DIT4192 and DIR9001 to the rescue. ^-^ (or any generic FPGA or even MCU these days)...
For multi-channel, there is the long known MADI over coax or SFP. Not a twisted pair, but certainly could be pushed throuch any kind of physical medium, including twisted pair. Note, that Soundcraft, those freaking bastards, use a RJ45 ports in between their mixing desks and stage boxes and call it "MADI". How the hell can one call that MADI? Especially, when there runs also some RS485/422 withing the same cable to control the stage box.
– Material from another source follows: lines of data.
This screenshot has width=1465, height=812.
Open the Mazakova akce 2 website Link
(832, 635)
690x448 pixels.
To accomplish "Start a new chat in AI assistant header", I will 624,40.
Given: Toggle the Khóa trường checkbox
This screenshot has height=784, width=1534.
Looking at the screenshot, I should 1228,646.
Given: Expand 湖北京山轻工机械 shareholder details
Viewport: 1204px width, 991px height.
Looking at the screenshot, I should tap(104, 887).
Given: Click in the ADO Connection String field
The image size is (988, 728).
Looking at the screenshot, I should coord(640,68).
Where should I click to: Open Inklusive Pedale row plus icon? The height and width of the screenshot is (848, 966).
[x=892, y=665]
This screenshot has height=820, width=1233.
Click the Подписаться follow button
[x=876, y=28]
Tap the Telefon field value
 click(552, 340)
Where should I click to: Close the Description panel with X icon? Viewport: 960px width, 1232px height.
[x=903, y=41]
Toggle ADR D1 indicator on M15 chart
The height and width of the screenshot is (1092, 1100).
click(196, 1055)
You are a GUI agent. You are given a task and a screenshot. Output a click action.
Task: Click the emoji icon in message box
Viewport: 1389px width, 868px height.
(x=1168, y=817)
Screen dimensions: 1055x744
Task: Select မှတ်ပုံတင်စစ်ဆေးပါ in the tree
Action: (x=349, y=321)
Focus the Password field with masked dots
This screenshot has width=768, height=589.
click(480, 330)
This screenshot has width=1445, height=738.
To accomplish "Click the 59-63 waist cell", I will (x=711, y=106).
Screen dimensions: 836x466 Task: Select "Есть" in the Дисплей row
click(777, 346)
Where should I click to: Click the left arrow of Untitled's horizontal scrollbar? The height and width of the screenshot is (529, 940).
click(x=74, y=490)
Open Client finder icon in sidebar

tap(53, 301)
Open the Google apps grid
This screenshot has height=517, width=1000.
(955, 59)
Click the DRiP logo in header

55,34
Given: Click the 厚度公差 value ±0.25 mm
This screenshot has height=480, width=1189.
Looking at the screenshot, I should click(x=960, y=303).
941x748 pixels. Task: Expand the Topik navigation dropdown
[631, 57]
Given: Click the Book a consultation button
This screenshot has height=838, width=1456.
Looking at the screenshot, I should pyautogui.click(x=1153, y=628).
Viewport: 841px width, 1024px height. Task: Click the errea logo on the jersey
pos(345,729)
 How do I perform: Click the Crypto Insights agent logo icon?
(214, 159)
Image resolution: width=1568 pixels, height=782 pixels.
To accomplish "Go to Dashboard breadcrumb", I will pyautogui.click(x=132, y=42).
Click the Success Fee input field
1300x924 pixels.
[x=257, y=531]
Why, Soundcraft, why calling that MADI?!
GeorgeOfTheJungle:
If this is a dedicated network whose sole purpose is to control/communicate with these devices and not to download torrents and video streams from Netflix and youtube at the same time, I don't think he needs anymore than broadcast packets to synchronize/trigger the ADC conversions and a single UDP packet to transmit the samples back to the controller. IOW the clock signal are the broadcast packets. The smallest enet packet payload is fifty something bytes more than plenty enough to send a sample with a timestamp and more, back to the controller. Any switch can do that, even the cheapest ones are fast enough nowadays, and there won't be any dropped packets nor much jitter in a switched network that's being used well below the ports traffic limits.